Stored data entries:

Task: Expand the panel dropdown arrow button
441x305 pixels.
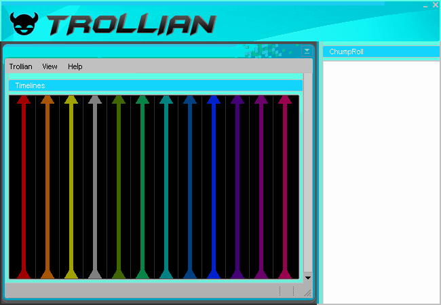Action: coord(307,51)
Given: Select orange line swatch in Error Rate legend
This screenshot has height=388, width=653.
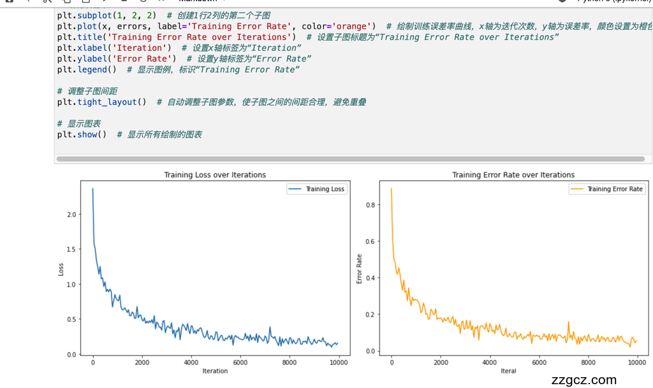Looking at the screenshot, I should [x=577, y=189].
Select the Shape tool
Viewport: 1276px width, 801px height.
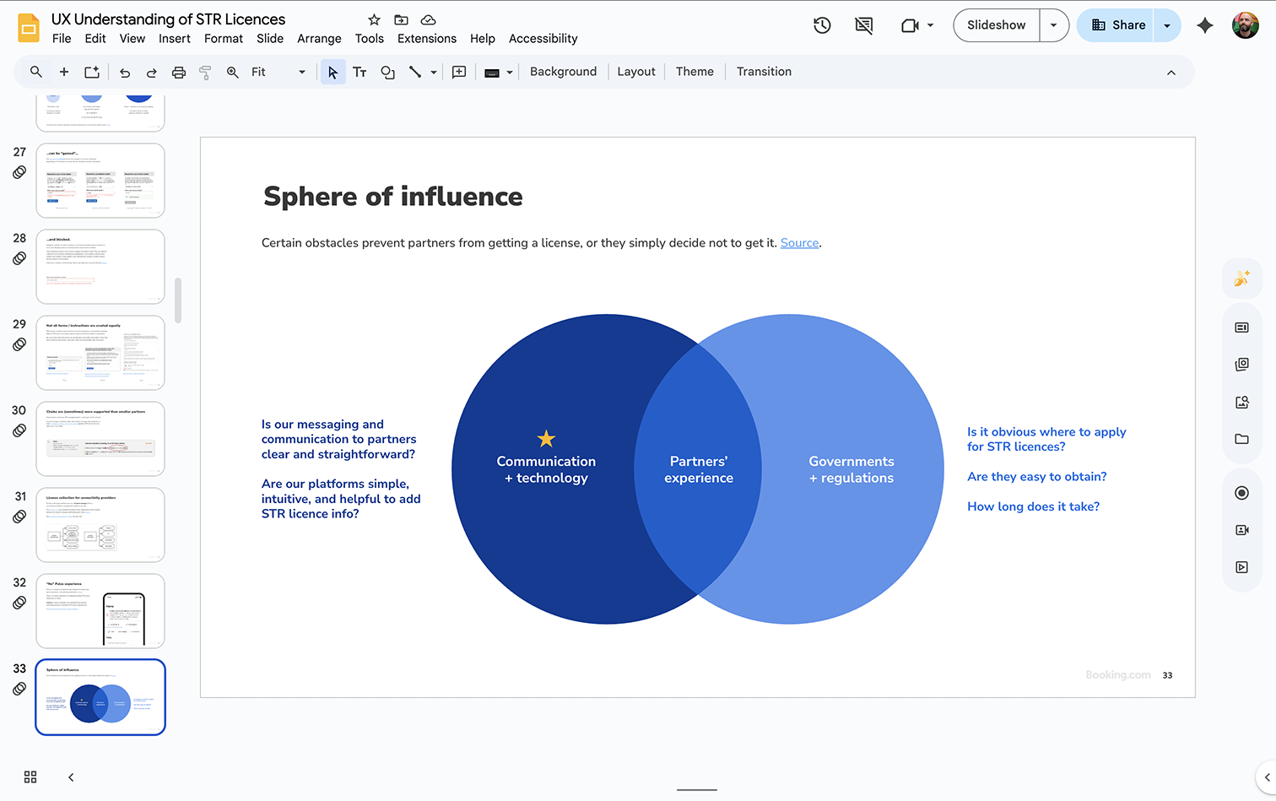tap(387, 72)
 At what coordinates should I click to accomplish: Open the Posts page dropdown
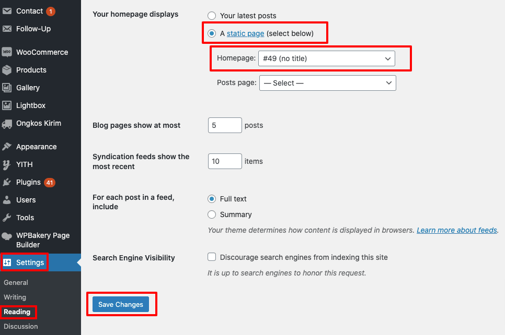(327, 83)
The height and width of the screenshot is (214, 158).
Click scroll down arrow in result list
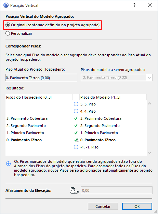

* TASK DIRECTIONS
Leave the pictures out and print every record exactly.

* ANSWER BOX
Task: Expand the panel dropdown arrow button
441x305 pixels.
Action: coord(307,51)
Given: Select orange line swatch in Error Rate legend
This screenshot has height=388, width=653.
Looking at the screenshot, I should [x=577, y=189].
Select the Shape tool
Viewport: 1276px width, 801px height.
tap(387, 72)
 At what coordinates should I click to accomplish: Open the Posts page dropdown
(327, 83)
The height and width of the screenshot is (214, 158).
Click scroll down arrow in result list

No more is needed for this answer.